Here and elsewhere people have avoided facing the fact of stagnation by telling themselves stories about familiar things leading to progress. One fake vector of progress is credentialing—first the undergraduate degree, then more advanced degrees. Like the others, it’s an avoidance mechanism. The bias I had five years ago was that my foundation should start a new university and just do everything better. I looked into it in great detail, examining all the new universities that have been started throughout the world in the past ten years, and found that very little has worked. It has been a huge misallocation of capital, and donor intent got lost on all sorts of levels.

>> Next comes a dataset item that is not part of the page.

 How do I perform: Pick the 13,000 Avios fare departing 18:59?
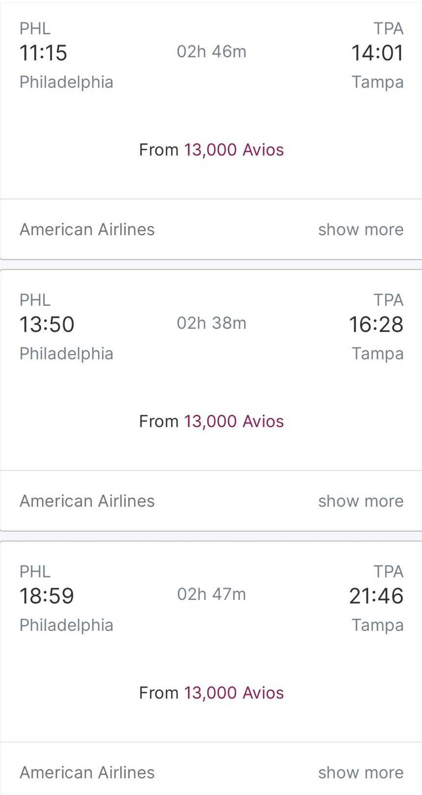click(x=233, y=693)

I started out wondering how you could allocate money for the improvement of education and concluded that there was no way to do it. This relates to the problem I mentioned earlier with taking a statistical, unplanned approach to the future: A student doesn’t know what to do, so he learns stuff. When I taught at Stanford Law School last year, I asked students what they planned to do with their lives. Most were headed to big law firms but didn’t expect to become partners and didn’t know the next step after that. They didn’t have long-term plans about what they wanted to achieve in their lives. I think the educational system has become a major factor stopping people from thinking about the future. It’s far from equilibrium. There is something like $1 trillion in student debt. A cynical view is that that represents $1 trillion worth of lies told about the value of higher education. There are incredible incentives to exaggerate its value, and the counter-narrative has been shaky but is coming to the fore.
Bubbles end when people stop believing the false narrative and start thinking for themselves. So many students are not getting the jobs they need to repay their debts, are moving back in with their parents, and the contract both parties signed up for is being revealed as false."